» DOCUMENT EXCERPT:

# Rearing stallion on book cover: white to black.



## Mambo (Sep 25, 2008)

My daughter took this great photo of one of our stallions, the Australian Stock Horse stallion, Tintaras Chandra (he's a Cremello)...










and blacked him into a silhouette so he could be the cover of my latest book (about kids and their horses in the outback of Australia). I think she did a great job and made it look very eyecatching.










So, if you ever see the book and wonder about the cover, you'll know that the horse is quite real and not drawn or created on a computer - he's just been turned from white to black.


----------



## Caitlinpalomino (Nov 16, 2010)

Wow that's a great photo!!
_Posted via Mobile Device_


----------



## tinyliny (Oct 31, 2009)

That is very cool! Nice photo and nice manip. Best of luck on your book!


----------



## Chestnuts73 (Oct 14, 2011)

That's so cool!!! Great photo 
_Posted via Mobile Device_


----------



## Mambo (Sep 25, 2008)

» GIVEN INSTRUCTION A:
In the forum thread, what breed is the stallion Tintaras Chandra?
The forum thread and the entries are separate, unrelated material.

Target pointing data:

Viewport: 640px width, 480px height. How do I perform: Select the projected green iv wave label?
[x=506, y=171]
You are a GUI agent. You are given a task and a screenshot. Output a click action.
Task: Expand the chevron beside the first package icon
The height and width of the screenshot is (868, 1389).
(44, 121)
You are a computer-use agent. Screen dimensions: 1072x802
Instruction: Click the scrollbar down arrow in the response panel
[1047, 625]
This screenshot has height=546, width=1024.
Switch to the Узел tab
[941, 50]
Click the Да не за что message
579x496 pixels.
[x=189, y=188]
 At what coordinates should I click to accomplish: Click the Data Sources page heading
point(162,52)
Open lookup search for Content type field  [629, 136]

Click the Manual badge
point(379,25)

» GIVEN INSTRUCTION B:
Output the entries from the line containing "You are a computer-use" through the end of the entries, both included, as a JSON list of strings with one string per line and blank lines omitted.

» RESPONSE A:
He is an Australian Stock Horse.

» RESPONSE B:
[
  "You are a computer-use agent. Screen dimensions: 1072x802",
  "Instruction: Click the scrollbar down arrow in the response panel",
  "[1047, 625]",
  "This screenshot has height=546, width=1024.",
  "Switch to the Узел tab",
  "[941, 50]",
  "Click the Да не за что message",
  "579x496 pixels.",
  "[x=189, y=188]",
  " At what coordinates should I click to accomplish: Click the Data Sources page heading",
  "point(162,52)",
  "Open lookup search for Content type field  [629, 136]",
  "Click the Manual badge",
  "point(379,25)"
]